=== Exercise prompt ===
Below is some material. Copy out every line of it that contains the word "Save", and treat uppercase and lowercase letters as different.

········

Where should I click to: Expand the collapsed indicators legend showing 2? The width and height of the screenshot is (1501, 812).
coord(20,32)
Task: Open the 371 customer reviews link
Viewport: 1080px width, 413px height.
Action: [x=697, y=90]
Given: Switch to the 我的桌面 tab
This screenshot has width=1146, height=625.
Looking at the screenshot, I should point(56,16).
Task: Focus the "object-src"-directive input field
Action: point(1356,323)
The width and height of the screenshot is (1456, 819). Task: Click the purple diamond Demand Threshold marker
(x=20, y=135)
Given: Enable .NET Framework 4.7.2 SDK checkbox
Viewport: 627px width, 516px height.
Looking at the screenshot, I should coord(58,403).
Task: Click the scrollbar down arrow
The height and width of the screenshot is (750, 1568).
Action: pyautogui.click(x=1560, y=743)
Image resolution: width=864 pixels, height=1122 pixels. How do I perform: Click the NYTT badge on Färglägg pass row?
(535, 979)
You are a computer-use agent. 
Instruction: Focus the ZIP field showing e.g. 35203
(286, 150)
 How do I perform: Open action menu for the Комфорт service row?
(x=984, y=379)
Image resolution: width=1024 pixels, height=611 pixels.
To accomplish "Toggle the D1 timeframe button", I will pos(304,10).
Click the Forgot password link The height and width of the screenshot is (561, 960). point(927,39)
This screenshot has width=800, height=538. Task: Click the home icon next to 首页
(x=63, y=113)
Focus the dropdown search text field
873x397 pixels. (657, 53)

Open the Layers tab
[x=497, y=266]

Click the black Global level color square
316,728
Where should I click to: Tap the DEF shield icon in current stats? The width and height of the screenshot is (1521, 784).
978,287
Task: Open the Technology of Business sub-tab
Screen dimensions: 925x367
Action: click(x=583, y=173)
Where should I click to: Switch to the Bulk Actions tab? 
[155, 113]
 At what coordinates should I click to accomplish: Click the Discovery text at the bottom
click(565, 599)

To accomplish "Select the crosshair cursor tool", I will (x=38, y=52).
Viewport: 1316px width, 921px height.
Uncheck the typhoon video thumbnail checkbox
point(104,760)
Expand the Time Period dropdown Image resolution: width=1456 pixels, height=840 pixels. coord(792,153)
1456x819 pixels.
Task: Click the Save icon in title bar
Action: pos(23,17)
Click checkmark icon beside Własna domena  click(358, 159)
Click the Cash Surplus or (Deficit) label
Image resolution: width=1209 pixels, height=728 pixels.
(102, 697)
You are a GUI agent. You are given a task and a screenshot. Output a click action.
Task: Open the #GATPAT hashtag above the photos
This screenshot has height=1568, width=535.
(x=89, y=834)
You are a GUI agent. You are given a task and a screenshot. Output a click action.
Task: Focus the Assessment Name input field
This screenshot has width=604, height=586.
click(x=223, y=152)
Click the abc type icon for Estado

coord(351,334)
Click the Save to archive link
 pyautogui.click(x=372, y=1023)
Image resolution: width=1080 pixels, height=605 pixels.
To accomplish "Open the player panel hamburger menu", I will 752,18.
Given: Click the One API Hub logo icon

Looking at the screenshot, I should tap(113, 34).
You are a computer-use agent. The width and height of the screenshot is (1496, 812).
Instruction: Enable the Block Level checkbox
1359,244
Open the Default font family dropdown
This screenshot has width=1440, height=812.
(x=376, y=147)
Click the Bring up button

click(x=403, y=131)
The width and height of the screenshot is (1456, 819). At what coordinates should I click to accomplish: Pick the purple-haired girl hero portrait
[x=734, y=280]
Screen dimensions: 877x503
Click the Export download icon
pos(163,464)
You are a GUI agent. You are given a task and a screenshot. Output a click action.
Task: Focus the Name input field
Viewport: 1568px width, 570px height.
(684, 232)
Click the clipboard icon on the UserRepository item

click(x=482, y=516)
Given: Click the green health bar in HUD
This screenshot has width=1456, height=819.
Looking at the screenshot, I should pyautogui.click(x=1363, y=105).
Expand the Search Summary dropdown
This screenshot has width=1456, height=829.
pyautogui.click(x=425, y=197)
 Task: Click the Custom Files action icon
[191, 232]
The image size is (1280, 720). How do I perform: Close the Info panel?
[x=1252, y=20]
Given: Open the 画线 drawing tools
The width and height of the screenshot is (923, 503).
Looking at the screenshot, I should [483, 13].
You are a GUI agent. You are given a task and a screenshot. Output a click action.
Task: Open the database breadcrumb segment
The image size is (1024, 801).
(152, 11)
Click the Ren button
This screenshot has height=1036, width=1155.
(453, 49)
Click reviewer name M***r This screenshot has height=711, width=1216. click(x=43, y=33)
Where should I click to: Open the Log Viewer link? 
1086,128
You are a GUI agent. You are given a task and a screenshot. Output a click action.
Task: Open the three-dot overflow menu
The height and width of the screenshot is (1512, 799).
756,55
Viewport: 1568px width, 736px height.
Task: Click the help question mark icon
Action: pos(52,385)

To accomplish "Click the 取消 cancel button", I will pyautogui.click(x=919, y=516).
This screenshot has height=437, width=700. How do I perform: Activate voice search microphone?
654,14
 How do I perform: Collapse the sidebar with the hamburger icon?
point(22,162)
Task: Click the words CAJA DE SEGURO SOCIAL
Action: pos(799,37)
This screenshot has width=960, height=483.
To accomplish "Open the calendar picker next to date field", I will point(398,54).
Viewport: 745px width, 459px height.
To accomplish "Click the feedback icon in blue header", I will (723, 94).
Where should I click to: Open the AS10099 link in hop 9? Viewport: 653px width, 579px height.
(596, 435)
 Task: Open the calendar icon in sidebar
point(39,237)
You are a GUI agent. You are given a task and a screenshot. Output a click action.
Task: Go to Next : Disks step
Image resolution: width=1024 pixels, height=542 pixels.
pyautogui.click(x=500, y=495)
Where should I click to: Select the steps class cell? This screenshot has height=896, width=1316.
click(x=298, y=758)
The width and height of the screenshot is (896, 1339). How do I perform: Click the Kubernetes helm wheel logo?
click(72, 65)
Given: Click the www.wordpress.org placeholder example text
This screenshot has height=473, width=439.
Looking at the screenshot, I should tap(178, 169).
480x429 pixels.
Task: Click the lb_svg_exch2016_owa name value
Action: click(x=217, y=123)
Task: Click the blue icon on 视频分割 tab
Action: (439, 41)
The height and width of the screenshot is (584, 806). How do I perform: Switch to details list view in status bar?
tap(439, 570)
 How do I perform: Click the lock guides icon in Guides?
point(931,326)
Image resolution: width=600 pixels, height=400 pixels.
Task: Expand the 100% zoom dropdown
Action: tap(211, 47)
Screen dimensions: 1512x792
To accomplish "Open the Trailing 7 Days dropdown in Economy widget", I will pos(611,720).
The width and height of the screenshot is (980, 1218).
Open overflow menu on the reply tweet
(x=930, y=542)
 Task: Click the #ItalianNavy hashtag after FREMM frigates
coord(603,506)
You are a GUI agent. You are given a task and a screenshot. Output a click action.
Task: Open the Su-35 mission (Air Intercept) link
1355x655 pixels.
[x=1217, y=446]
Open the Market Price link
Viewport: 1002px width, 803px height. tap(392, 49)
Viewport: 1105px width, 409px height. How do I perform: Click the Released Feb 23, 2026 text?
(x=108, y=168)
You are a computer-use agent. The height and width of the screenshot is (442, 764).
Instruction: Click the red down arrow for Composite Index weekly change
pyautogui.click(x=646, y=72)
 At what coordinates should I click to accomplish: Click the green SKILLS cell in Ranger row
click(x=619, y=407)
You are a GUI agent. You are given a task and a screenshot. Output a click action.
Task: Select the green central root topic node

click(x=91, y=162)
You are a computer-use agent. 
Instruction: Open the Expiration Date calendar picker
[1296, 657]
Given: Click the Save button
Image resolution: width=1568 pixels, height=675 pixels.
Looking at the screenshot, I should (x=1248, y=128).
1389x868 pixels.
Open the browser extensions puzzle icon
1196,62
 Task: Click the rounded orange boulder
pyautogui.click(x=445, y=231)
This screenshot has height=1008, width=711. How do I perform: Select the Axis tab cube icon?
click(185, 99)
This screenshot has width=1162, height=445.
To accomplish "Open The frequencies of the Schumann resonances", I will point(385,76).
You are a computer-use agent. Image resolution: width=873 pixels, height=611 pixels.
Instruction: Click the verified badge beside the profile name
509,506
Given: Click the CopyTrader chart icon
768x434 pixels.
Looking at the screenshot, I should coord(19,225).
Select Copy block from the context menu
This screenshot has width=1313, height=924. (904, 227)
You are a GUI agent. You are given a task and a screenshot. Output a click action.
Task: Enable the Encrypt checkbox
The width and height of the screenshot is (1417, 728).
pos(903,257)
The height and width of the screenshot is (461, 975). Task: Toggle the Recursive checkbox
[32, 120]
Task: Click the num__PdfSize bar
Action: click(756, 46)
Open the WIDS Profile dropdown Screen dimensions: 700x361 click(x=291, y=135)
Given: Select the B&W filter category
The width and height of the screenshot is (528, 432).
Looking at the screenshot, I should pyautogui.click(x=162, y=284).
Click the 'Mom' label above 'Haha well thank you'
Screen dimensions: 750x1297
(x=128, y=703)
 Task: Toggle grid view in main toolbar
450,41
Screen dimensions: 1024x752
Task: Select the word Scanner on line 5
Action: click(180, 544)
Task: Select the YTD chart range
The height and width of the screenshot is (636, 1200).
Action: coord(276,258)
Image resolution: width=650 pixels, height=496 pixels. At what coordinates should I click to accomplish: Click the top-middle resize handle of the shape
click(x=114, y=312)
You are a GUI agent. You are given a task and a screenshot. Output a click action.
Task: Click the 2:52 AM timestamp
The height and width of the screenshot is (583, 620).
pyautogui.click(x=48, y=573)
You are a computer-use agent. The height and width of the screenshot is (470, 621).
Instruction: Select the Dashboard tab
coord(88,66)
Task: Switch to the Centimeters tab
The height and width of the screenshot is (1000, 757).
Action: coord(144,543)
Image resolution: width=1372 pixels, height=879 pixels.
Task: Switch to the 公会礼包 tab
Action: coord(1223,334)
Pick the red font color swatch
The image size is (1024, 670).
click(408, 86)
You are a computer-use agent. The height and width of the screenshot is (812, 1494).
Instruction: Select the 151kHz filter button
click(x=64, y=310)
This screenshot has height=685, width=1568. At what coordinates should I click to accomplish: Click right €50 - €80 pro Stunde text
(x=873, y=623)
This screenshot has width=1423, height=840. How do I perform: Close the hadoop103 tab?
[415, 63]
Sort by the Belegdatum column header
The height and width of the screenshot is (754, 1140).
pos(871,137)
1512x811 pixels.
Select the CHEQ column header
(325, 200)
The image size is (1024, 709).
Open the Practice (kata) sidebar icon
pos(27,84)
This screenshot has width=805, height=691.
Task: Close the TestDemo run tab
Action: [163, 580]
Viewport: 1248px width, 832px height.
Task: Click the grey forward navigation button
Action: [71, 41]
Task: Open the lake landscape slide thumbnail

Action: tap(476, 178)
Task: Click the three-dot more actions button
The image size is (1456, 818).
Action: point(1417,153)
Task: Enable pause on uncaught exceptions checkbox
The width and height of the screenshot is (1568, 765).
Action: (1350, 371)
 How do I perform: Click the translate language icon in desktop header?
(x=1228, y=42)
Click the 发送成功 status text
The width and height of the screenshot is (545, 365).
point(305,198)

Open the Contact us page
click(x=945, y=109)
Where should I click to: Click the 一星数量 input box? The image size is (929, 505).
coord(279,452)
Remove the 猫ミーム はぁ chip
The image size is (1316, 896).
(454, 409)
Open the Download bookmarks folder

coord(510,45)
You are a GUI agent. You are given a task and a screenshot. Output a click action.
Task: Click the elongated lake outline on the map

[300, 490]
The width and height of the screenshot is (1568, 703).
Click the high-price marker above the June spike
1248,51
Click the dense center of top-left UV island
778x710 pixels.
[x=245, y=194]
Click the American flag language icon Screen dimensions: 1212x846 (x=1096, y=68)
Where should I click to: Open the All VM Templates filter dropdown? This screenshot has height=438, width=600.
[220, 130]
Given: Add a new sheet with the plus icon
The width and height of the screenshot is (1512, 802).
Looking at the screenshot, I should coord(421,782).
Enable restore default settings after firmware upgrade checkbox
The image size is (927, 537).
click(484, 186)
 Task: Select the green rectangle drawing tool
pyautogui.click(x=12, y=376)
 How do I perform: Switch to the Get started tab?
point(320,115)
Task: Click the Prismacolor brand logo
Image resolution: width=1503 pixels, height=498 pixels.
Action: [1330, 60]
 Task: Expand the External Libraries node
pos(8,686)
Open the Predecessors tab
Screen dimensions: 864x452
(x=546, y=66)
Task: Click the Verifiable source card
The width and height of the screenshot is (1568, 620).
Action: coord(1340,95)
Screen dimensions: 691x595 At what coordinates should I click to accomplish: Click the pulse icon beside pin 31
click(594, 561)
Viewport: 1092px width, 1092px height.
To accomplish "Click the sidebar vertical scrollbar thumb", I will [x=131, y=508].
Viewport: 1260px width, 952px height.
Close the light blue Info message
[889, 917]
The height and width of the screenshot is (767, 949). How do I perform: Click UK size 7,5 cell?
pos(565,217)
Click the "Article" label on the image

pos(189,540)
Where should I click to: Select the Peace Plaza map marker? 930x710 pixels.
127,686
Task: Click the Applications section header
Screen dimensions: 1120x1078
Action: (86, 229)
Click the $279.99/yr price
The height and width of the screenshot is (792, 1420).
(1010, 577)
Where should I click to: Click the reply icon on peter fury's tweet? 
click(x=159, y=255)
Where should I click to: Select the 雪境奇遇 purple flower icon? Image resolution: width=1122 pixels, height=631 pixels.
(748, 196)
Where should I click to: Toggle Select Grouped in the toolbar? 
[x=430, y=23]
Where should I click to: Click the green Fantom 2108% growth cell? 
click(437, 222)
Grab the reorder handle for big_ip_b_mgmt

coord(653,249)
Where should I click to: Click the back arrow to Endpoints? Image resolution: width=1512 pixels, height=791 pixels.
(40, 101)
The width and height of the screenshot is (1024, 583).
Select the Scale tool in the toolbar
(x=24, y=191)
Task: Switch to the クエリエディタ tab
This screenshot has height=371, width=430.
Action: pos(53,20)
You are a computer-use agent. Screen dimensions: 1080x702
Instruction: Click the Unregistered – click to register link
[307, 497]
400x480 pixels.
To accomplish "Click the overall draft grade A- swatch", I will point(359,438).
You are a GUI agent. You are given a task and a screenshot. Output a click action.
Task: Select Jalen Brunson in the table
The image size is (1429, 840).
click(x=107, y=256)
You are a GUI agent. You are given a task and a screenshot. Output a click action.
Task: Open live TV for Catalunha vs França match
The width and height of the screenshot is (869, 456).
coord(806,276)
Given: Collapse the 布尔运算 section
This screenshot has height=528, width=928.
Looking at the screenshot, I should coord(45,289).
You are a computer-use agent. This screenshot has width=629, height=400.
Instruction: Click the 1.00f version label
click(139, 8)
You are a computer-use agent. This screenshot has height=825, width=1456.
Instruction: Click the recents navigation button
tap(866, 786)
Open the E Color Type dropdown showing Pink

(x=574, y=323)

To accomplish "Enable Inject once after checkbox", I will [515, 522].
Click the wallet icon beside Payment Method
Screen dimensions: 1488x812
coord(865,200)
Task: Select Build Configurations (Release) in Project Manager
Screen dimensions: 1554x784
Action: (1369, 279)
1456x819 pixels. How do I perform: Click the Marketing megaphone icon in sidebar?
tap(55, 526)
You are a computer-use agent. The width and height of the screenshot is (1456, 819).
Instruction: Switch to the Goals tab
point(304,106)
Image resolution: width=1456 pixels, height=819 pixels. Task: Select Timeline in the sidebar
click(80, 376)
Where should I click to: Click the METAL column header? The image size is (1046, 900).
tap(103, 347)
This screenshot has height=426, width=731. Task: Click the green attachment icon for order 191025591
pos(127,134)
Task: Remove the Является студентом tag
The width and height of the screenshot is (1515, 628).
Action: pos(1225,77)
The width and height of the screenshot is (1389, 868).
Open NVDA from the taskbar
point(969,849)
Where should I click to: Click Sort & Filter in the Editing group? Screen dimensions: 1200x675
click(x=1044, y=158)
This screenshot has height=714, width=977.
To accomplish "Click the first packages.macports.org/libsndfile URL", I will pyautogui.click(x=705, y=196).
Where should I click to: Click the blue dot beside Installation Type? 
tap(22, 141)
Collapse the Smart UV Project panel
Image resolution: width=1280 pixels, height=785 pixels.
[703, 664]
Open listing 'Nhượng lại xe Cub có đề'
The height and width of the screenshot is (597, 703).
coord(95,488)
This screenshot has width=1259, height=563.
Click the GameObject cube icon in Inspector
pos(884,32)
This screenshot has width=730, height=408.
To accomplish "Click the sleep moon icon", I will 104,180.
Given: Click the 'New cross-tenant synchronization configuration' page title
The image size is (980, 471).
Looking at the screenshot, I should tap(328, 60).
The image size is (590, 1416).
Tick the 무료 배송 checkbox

········

=== Written solution ===
Task: Click the Save icon in title bar
Click the Save to archive link
Given: Click the Save button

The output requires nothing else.